When Uruguayan artist Alejandro Cesarco found out that his father, a doctor, had incurable lung cancer, he began filming him at his own medical practice. Shortly afterwards, Cesarco projected the images on the walls of his father’s work room and filmed them again. Titled Present Memory, the work involves a projection of a projection and this repetition creates a visual echo and a bittersweet sense of an absent presence. With this piece, the artist takes on the difficult challenge of transforming his father into a memory while he is still alive.

Alejandro Cesarco, Present Memory, 2010

Lena Cronqvist created a series of paintings in 2001, Vita Ark (White Sheets), in which she mourns her recently deceased husband, the author Göran Tunström. In one of the paintings, Framkallning (Development) we see the artist bent over two baths of developing chemicals, holding a sheet of white photo paper in her hands.

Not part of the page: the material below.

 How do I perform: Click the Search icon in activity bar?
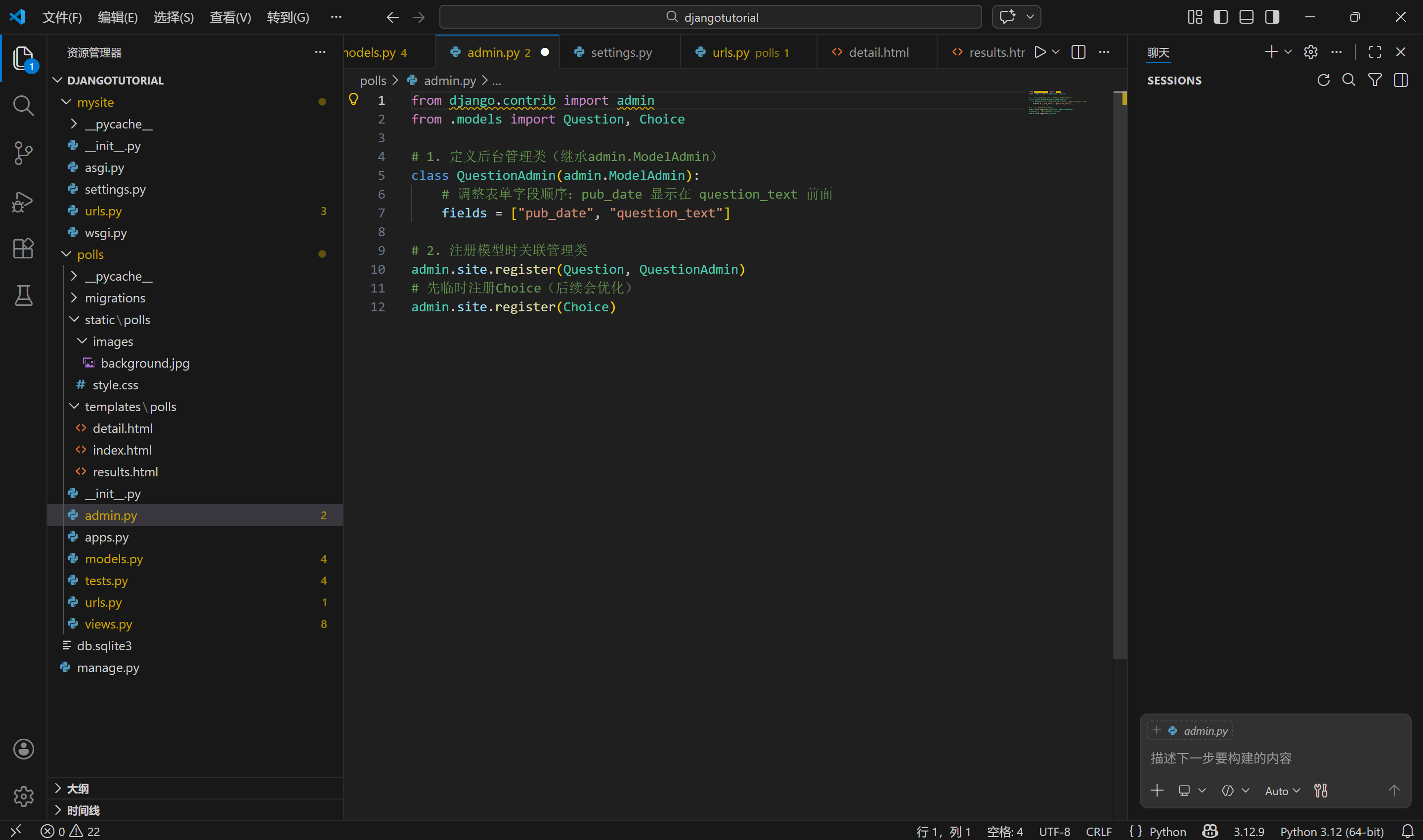23,105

In the baths we can discern her husband’s profile and she stares at the silhouettes as if hypnotized – as though the development was an invocation that might bring him back.

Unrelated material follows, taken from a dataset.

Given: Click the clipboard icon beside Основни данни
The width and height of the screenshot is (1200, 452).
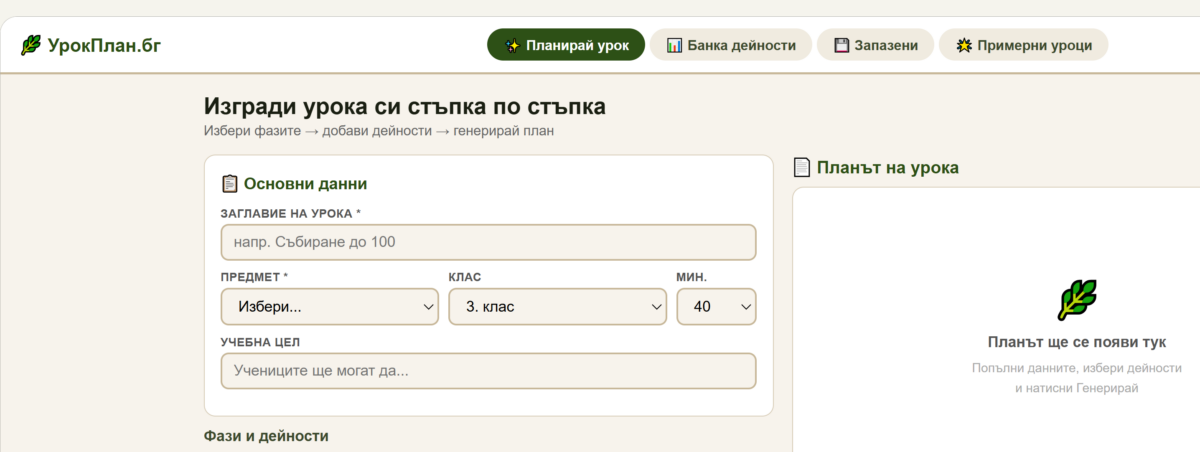Looking at the screenshot, I should coord(230,184).
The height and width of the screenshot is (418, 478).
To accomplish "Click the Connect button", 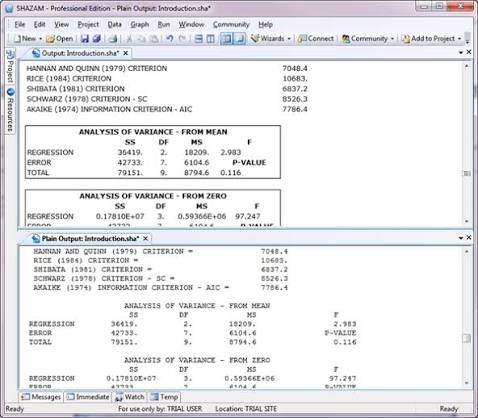I will pyautogui.click(x=316, y=39).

Lena Cronqvist, Framkallning, 2001.

Jonas Dahlberg’s Music Box can be described as a work of mourning. It is a close study of a music box found in the estate of his deceased father and that has been in the family for generations. The observer follows as the camera seems to seek something inside the box and occasionally we get so close to the object that it appears as its own universe. Jonas Dahlberg’s art has received worldwide attention due to another work that also is rooted in mourning: the Utøya memorial. A work he created in parallel with Music Box.

Artist Felix Gonzalez-Torres’s “Untitled” (Orpheus, Twice) refers to the Greek myth of Orpheus losing his love Eurydice. The myth is often described as a metaphor for artistic inspiration, as well as losing a loved one. The work consists of two full-length mirrors set into the wall and positioned next to each other. As the observer can only see oneself in one mirror at a time, the other mirror always remains endlessly inaccessible. Gonzalez-Torres created the work the same year he lost his partner Ross to an Aids-related illness.

After Jennifer Loeber’s mother suddenly passed away, she sorted through her possessions. She became obsessed with preserving even the most mundane objects, but instead of providing consolation they only caused more sorrow and anxiety. In order to get herself out of that state, she began interacting with her mother’s things, which led eventually to a photographic series titled Left Behind. Here she pairs together photographs of her mother with the things that had belonged to her.

Jennifer Loeber, Lipstick, 2014, 22x22cm.

When Berit Lindfeldt lost her son, work in the studio became a comfort and a refuge. “Here grief found an outlet in the materials available. I let the materials pass through my fingers and the result was everything possible: from constructive creations to lumps.” The grieving process has shadowed Lindfeldt’s art and in the exhibition we see a selection of sculptures that the artist considers significant for this time.

Berit Lindfeldt, Puppa, 1985. Brons, 9x56x9cm.

The common denominator for the artists in the exhibition is that they have lost someone, and that they in their work have given expression to this loss. They portray not just the deceased and their possessions, but also their absence. Regarding the paintings made after losing her life companion, Lena Cronqvist said:

Being an artist has surely helped a lot when it comes to handling my bereavement. If nothing else, it at least allows me to escape for a minute into my work. I guess that’s kind of what I was doing as I sat there alone, just painting and painting.

In this exhibition, we encounter grief and unbearable pain, but also acceptance, survival and love. These are personal topics, difficult to talk about and when words aren’t enough, art can provide the language we need. Or as Cronqvist says, “On the other hand, I have painted it. So I don’t really have to talk about it. It’s all there to look at.”